Warum Siebdruck auf Kunststoff oft nicht hält – und wie Sie Haftungsprobleme vermeiden
Haftungsprobleme im Siebdruck auf Kunststoff gehören zu den häufigsten Ursachen für Ausschuss in der industriellen Fertigung. Besonders bei Materialien wie Polypropylen (PP) oder Polyethylen (PE) kommt es immer wieder vor, dass Drucke sich lösen oder mechanischen Belastungen nicht standhalten. Für Kunststoffhersteller und Industrielackierer bedeutet das zusätzliche Kosten, Nacharbeit und unsichere Prozesse. Die Ursache liegt jedoch selten in einem einzelnen Fehler, sondern meist im Zusammenspiel mehrerer Faktoren.
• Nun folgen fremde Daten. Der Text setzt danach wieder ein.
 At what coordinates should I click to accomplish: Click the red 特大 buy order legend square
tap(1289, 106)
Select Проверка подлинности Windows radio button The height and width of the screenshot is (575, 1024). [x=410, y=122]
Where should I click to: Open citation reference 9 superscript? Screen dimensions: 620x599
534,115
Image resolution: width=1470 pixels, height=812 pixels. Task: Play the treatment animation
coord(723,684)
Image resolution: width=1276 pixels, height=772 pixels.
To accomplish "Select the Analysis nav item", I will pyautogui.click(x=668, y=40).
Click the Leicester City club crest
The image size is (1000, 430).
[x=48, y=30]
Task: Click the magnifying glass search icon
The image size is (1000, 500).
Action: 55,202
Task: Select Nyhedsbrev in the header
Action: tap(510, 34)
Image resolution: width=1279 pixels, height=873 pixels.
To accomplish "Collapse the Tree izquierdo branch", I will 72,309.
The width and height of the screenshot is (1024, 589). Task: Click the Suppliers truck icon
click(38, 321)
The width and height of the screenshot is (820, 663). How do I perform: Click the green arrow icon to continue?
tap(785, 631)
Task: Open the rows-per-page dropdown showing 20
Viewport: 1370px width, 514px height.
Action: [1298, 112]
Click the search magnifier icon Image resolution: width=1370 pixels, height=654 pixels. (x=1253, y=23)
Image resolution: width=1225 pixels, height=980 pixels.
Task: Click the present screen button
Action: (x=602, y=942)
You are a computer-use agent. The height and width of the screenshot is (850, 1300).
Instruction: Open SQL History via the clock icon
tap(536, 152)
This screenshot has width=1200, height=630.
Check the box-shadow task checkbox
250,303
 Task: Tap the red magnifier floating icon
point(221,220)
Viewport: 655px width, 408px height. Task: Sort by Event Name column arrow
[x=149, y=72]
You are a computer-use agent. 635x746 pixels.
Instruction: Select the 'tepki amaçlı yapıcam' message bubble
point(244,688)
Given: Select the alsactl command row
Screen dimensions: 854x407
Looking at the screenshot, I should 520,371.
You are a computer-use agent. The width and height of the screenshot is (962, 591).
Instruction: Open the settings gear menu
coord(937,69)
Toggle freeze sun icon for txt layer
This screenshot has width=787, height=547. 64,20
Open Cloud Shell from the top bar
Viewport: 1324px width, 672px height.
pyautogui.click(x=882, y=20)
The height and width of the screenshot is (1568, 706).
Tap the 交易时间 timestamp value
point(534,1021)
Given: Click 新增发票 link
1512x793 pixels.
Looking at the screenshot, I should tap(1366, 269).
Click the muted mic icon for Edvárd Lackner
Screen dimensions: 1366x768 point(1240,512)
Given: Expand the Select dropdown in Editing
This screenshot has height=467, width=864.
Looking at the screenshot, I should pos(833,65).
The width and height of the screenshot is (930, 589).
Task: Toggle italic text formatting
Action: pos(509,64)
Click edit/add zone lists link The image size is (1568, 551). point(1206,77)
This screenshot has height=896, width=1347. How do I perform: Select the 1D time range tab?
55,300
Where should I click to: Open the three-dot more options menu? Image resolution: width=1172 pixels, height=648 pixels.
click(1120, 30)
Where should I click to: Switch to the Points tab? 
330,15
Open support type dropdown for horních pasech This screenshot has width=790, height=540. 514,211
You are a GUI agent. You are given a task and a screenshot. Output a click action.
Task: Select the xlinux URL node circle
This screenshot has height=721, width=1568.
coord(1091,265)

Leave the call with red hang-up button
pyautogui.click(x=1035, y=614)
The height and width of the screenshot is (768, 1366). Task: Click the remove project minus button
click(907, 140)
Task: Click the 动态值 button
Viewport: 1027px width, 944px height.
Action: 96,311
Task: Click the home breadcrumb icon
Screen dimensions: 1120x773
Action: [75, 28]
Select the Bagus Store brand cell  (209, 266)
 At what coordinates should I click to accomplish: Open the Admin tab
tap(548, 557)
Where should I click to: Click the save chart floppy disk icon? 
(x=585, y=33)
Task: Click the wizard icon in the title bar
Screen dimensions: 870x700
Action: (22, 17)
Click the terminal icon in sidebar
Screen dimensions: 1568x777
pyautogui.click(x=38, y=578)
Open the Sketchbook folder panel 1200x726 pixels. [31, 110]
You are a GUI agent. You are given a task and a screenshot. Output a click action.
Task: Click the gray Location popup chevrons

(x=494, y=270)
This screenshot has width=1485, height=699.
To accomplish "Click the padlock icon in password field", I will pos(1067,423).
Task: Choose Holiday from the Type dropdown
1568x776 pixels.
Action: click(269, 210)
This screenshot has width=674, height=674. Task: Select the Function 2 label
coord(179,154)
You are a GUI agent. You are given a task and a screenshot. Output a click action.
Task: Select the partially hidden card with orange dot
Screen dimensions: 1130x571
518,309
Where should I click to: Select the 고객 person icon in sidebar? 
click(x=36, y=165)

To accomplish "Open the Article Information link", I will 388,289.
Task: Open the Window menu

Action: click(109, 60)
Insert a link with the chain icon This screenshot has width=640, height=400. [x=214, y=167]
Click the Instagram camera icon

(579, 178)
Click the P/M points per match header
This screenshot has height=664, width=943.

Die entscheidende Rolle der Oberfläche
Viele technische Kunststoffe besitzen eine niedrige Oberflächenenergie. Dadurch können sich Druckfarben nicht gleichmäßig auf der Oberfläche verteilen und keine stabile Verbindung eingehen. Vereinfacht gesagt: Die Farbe „haftet“ nicht richtig, weil die Oberfläche sie nicht ausreichend annimmt. Dieser Effekt wird häufig unterschätzt und zeigt sich oft erst im späteren Einsatz. Zusätzlich können Verunreinigungen wie Trennmittel oder Staub die Haftung weiter verschlechtern.
Herausforderungen bei lackierten Bauteilen
Auch lackierte Oberflächen stellen besondere Anforderungen. Je nach Beschichtung kann die Oberfläche zu glatt oder chemisch nicht kompatibel mit der Druckfarbe sein. In der Praxis kommt es häufig vor, dass Drucke zunächst gut aussehen, jedoch unter Belastung an Haftung verlieren. Ursache ist meist eine fehlende Abstimmung zwischen Lackaufbau und Druckprozess.
Wie sich Haftungsprobleme vermeiden lassen
Entscheidend ist ein abgestimmter Gesamtprozess. In vielen Fällen ist eine Vorbehandlung der Oberfläche notwendig, etwa durch Corona- oder Plasmatechnologie, um die Oberflächenenergie zu erhöhen. Ebenso wichtig ist die Auswahl eines geeigneten Farbsystems, das sowohl zum Material als auch zur Beschichtung passt. Ergänzend sorgen einfache Prüfverfahren dafür, dass Probleme frühzeitig erkannt werden.
Fazit:
Siebdruck auf Kunststoff und lackierten Oberflächen ist technisch anspruchsvoll, aber zuverlässig beherrschbar. Wer Material, Oberfläche und Prozess aufeinander abstimmt, reduziert Ausschuss und sorgt für stabile Ergebnisse in der Serienfertigung.